> _What to produce_
Set out every row below as a numbered list, leaving out the blank lines.
━━━━
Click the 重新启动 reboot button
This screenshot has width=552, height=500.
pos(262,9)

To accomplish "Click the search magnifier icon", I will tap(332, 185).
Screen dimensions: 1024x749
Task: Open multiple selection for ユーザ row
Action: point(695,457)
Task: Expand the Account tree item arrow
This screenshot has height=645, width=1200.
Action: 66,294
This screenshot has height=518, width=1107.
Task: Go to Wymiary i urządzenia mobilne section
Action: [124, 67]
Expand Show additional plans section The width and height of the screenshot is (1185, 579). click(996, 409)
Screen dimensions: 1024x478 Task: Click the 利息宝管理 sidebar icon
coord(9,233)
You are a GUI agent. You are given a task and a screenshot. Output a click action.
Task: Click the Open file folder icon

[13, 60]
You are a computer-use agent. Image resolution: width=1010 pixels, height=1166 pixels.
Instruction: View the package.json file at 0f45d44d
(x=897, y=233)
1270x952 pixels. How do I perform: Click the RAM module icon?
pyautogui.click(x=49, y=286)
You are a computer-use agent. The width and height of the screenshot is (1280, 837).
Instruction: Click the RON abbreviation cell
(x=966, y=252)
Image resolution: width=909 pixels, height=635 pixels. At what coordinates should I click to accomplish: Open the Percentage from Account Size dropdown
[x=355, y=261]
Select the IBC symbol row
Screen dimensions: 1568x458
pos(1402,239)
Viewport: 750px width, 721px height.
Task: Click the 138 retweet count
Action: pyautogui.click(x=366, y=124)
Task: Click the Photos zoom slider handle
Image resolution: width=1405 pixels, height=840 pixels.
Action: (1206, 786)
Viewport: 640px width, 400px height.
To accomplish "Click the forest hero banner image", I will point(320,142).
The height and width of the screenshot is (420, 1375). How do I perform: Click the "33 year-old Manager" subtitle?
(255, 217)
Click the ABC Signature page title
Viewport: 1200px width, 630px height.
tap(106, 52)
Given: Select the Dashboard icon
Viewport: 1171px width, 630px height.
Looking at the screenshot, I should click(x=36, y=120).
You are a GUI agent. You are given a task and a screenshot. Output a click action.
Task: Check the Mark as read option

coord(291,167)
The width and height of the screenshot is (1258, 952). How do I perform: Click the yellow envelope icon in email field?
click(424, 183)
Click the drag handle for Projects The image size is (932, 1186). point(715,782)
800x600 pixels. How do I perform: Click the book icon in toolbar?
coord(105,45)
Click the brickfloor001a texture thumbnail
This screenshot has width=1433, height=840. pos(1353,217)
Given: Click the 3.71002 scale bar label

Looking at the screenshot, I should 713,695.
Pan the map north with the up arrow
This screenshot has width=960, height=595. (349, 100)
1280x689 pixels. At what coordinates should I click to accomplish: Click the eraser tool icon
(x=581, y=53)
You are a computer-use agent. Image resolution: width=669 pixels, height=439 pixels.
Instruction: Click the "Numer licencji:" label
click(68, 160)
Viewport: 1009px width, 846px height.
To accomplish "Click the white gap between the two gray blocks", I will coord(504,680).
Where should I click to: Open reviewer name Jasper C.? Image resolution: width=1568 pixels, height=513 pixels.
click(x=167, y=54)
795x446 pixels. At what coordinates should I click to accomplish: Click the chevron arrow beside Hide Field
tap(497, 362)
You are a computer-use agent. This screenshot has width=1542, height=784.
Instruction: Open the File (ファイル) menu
━━━━
> _Full response_
1. Click the 重新启动 reboot button
2. This screenshot has width=552, height=500.
3. pos(262,9)
4. To accomplish "Click the search magnifier icon", I will tap(332, 185).
5. Screen dimensions: 1024x749
6. Task: Open multiple selection for ユーザ row
7. Action: point(695,457)
8. Task: Expand the Account tree item arrow
9. This screenshot has height=645, width=1200.
10. Action: 66,294
11. This screenshot has height=518, width=1107.
12. Task: Go to Wymiary i urządzenia mobilne section
13. Action: [124, 67]
14. Expand Show additional plans section The width and height of the screenshot is (1185, 579). click(996, 409)
15. Screen dimensions: 1024x478 Task: Click the 利息宝管理 sidebar icon
16. coord(9,233)
17. You are a GUI agent. You are given a task and a screenshot. Output a click action.
18. Task: Click the Open file folder icon
19. [13, 60]
20. You are a computer-use agent. Image resolution: width=1010 pixels, height=1166 pixels.
21. Instruction: View the package.json file at 0f45d44d
22. (x=897, y=233)
23. 1270x952 pixels. How do I perform: Click the RAM module icon?
24. pyautogui.click(x=49, y=286)
25. You are a computer-use agent. The width and height of the screenshot is (1280, 837).
26. Instruction: Click the RON abbreviation cell
27. (x=966, y=252)
28. Image resolution: width=909 pixels, height=635 pixels. At what coordinates should I click to accomplish: Open the Percentage from Account Size dropdown
29. [x=355, y=261]
30. Select the IBC symbol row
31. Screen dimensions: 1568x458
32. pos(1402,239)
33. Viewport: 750px width, 721px height.
34. Task: Click the 138 retweet count
35. Action: pyautogui.click(x=366, y=124)
36. Task: Click the Photos zoom slider handle
37. Image resolution: width=1405 pixels, height=840 pixels.
38. Action: (1206, 786)
39. Viewport: 640px width, 400px height.
40. To accomplish "Click the forest hero banner image", I will point(320,142).
41. The height and width of the screenshot is (420, 1375). How do I perform: Click the "33 year-old Manager" subtitle?
42. (255, 217)
43. Click the ABC Signature page title
44. Viewport: 1200px width, 630px height.
45. tap(106, 52)
46. Given: Select the Dashboard icon
47. Viewport: 1171px width, 630px height.
48. Looking at the screenshot, I should click(x=36, y=120).
49. You are a GUI agent. You are given a task and a screenshot. Output a click action.
50. Task: Check the Mark as read option
51. coord(291,167)
52. The width and height of the screenshot is (1258, 952). How do I perform: Click the yellow envelope icon in email field?
53. click(424, 183)
54. Click the drag handle for Projects The image size is (932, 1186). point(715,782)
55. 800x600 pixels. How do I perform: Click the book icon in toolbar?
56. coord(105,45)
57. Click the brickfloor001a texture thumbnail
58. This screenshot has width=1433, height=840. pos(1353,217)
59. Given: Click the 3.71002 scale bar label
60. Looking at the screenshot, I should 713,695.
61. Pan the map north with the up arrow
62. This screenshot has width=960, height=595. (349, 100)
63. 1280x689 pixels. At what coordinates should I click to accomplish: Click the eraser tool icon
64. (x=581, y=53)
65. You are a computer-use agent. Image resolution: width=669 pixels, height=439 pixels.
66. Instruction: Click the "Numer licencji:" label
67. click(68, 160)
68. Viewport: 1009px width, 846px height.
69. To accomplish "Click the white gap between the two gray blocks", I will coord(504,680).
70. Where should I click to: Open reviewer name Jasper C.? Image resolution: width=1568 pixels, height=513 pixels.
71. click(x=167, y=54)
72. 795x446 pixels. At what coordinates should I click to accomplish: Click the chevron arrow beside Hide Field
73. tap(497, 362)
74. You are a computer-use agent. This screenshot has width=1542, height=784.
75. Instruction: Open the File (ファイル) menu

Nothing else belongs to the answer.